Town of Tonawanda Supervisor Joe Emminger says he has consistently voiced the opinion that extending Metro Rail service along Niagara Falls Boulevard would benefit Amherst far more than his town.

He said he has made this position clear to Niagara Frontier Transportation Authority officials, in prior meetings, and he took the same stance in a recent interview upon the release of an environmental impact study prepared by the agency, saying the report treated Tonawanda as an “afterthought.”

Someone at the NFTA has a long memory, however.

Metro Rail expansion

A view of Niagara Falls Boulevard looking north near Eggert Road on the Town of Tonawanda- Amherst border, where the NFTA is planning an extension to the Metro Rail that has been discussed for decades.
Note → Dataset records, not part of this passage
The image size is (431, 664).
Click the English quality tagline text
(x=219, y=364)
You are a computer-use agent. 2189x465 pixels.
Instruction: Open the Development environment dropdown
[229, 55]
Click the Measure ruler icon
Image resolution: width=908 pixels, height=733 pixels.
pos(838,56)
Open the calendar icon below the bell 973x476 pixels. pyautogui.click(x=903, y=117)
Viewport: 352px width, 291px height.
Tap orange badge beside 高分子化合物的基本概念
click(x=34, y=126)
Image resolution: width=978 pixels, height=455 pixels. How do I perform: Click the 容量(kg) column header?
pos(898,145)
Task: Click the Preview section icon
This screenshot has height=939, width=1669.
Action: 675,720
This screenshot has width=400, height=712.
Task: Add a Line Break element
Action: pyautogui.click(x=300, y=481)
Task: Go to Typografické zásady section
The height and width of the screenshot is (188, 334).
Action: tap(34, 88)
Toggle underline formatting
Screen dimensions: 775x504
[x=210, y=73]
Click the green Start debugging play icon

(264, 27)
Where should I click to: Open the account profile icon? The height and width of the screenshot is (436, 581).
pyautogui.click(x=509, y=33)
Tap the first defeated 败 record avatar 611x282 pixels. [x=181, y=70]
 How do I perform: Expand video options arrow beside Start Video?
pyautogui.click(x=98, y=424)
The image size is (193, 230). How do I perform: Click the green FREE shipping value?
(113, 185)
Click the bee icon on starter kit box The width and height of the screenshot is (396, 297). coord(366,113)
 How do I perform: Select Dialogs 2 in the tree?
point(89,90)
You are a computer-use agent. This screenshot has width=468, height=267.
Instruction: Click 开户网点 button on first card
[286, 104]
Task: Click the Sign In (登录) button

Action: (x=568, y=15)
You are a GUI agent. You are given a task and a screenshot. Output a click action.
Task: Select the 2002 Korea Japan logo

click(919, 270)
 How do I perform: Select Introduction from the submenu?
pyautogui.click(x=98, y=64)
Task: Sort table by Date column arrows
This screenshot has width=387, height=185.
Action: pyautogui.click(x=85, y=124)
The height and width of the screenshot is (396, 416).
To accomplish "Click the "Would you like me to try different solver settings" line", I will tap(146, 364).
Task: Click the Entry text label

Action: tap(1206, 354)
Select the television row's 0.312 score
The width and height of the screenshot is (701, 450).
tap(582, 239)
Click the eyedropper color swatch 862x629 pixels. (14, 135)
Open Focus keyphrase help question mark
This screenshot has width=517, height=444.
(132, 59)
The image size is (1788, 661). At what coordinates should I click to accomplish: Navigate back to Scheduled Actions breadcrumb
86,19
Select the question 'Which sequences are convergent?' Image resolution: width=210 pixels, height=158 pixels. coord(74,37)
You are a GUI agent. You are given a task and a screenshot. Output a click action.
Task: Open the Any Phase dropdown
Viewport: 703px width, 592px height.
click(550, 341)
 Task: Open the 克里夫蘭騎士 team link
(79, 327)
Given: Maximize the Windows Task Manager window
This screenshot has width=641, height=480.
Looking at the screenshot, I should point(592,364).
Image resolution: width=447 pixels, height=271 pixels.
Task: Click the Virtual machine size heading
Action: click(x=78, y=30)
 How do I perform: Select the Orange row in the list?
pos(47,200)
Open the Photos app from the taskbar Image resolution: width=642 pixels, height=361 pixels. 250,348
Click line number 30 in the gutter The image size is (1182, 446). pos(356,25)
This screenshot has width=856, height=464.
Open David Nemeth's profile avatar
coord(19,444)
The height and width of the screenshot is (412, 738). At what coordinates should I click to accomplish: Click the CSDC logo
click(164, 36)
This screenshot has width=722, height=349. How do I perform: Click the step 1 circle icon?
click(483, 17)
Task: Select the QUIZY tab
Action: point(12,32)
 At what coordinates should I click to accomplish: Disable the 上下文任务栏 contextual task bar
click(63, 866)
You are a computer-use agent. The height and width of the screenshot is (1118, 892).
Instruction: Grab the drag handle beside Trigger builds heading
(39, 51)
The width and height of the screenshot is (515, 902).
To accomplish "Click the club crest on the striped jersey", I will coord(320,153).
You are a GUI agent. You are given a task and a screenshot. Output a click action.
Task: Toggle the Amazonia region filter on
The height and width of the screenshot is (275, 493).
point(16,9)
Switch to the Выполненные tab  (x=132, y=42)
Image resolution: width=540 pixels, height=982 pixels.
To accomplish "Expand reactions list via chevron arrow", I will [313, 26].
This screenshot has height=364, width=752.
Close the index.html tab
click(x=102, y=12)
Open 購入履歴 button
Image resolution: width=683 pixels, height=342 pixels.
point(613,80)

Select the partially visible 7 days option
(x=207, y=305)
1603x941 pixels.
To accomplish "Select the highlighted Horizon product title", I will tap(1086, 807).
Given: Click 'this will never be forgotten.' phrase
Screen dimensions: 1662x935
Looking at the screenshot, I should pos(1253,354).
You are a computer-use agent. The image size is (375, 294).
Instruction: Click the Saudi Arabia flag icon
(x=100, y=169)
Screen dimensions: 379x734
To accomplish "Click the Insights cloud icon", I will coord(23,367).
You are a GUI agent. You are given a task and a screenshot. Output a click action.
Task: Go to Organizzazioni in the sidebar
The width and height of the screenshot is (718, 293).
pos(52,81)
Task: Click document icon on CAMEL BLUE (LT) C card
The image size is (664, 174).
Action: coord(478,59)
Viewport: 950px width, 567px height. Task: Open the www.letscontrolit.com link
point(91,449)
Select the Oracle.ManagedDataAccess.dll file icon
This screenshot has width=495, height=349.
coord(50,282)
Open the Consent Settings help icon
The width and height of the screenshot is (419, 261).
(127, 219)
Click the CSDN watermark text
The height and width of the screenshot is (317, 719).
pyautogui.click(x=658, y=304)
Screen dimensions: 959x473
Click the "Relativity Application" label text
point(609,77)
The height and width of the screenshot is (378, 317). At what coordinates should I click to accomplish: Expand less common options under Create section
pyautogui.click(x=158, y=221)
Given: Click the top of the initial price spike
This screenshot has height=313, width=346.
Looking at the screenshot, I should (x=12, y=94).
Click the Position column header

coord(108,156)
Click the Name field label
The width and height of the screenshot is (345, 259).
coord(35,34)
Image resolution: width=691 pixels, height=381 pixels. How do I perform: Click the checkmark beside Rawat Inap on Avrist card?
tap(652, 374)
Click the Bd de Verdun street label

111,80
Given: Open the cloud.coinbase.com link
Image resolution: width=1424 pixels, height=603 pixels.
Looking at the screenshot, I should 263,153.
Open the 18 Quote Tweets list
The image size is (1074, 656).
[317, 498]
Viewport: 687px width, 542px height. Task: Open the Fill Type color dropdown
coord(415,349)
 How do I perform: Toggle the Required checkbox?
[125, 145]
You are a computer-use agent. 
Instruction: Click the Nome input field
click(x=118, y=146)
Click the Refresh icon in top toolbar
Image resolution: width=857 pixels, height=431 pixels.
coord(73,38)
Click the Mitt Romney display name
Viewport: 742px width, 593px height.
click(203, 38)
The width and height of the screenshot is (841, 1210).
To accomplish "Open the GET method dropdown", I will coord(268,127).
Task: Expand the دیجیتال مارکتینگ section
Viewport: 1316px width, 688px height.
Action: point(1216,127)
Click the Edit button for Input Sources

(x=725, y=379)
When a Buffalo News reporter asked NFTA Executive Director Kimberley Minkel to respond to Emminger’s concerns, another agency executive pointed to a comment Emminger made in an interview seven years ago touting the economic boost light rail would bring to the boulevard.

Emminger said he hasn’t changed his mind about the proposed route and its effect on Tonawanda.

NFTA officials, for their part, say the project will be a boon to the broader region, not just Amherst and the University at Buffalo.

“This is a transformative project that helps connect people to jobs,” Minkel said in a meeting last week with Buffalo News reporters and editors.

The project proposal will be the subject of a public hearing scheduled for 6 p.m. Tuesday in Sweet Home Middle School, 4150 Maple Road, Amherst.

The NFTA over the years considered several potential routes for a light-rail extension connecting the current system, which runs from downtown to the UB South Campus, to the UB North Campus.

A prior version would have run along Bailey Avenue before shifting over to Niagara Falls Boulevard and out to the North Campus.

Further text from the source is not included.